● **Work to complete**
Your task is to restate word for word the lines in the material below, from the one with "Screen dimensions: 961x444" up to and including the one with "Switch to the 固定格式表 tab". Do not carry over the pictures.

== Given records ==

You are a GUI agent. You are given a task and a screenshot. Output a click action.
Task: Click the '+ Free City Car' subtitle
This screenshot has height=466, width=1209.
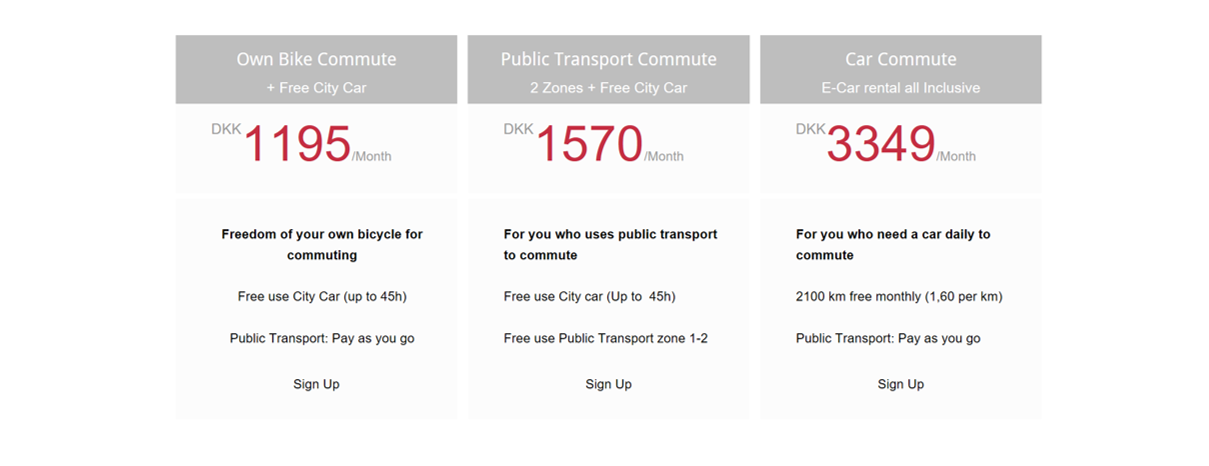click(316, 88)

===
== Given records ==

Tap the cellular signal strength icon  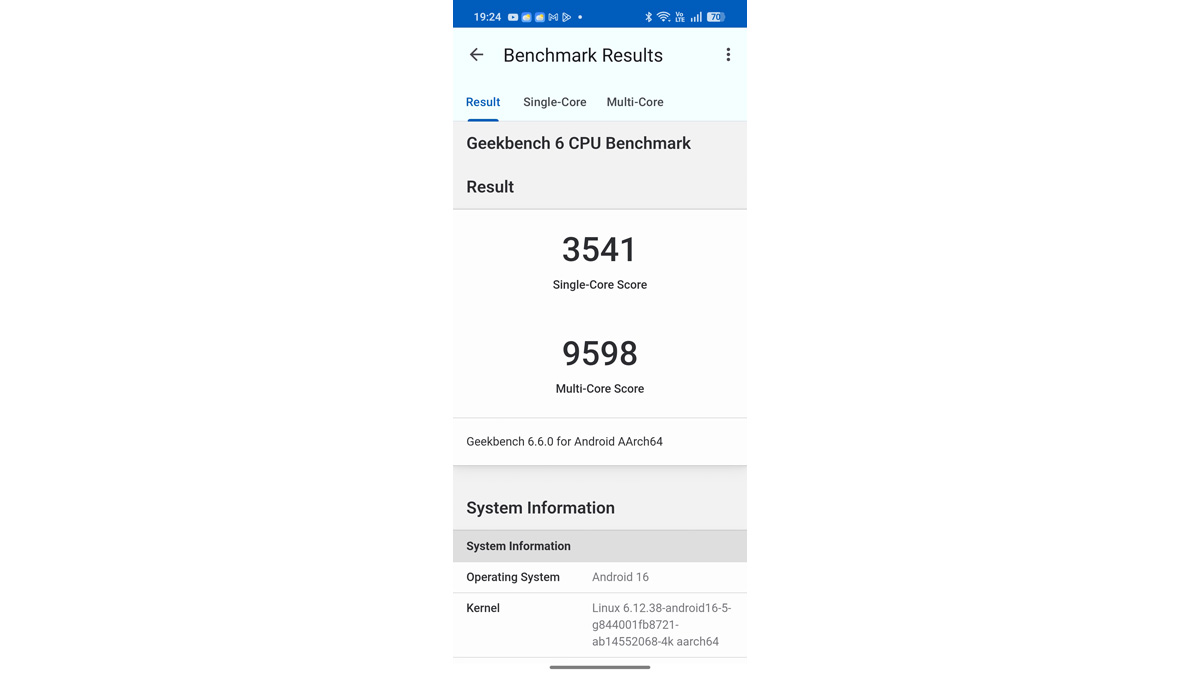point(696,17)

===
== Given records ==

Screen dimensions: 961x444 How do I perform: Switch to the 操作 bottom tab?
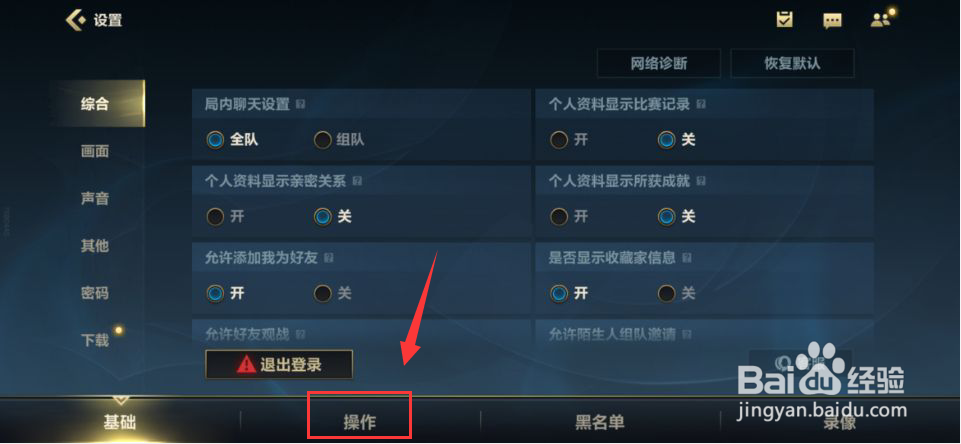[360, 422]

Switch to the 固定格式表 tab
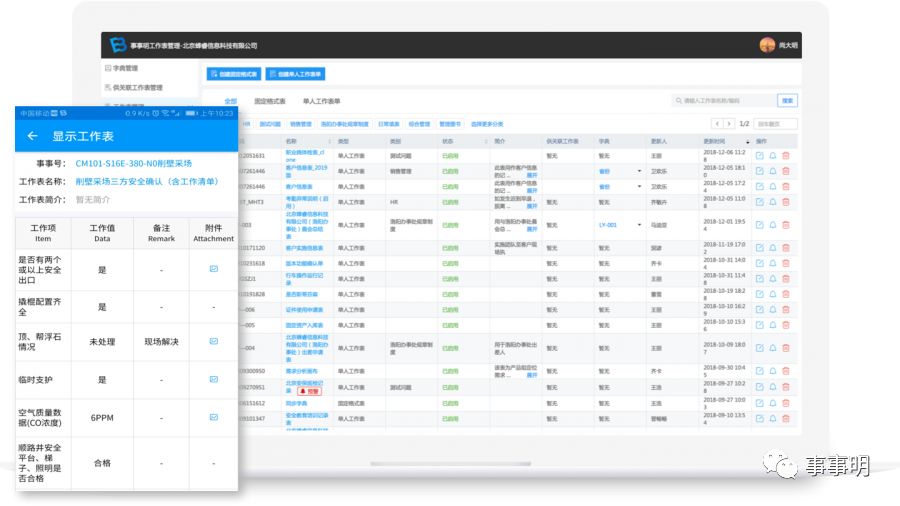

===

● **Expected answer**
Screen dimensions: 961x444 How do I perform: Switch to the 操作 bottom tab?
[360, 422]

Switch to the 固定格式表 tab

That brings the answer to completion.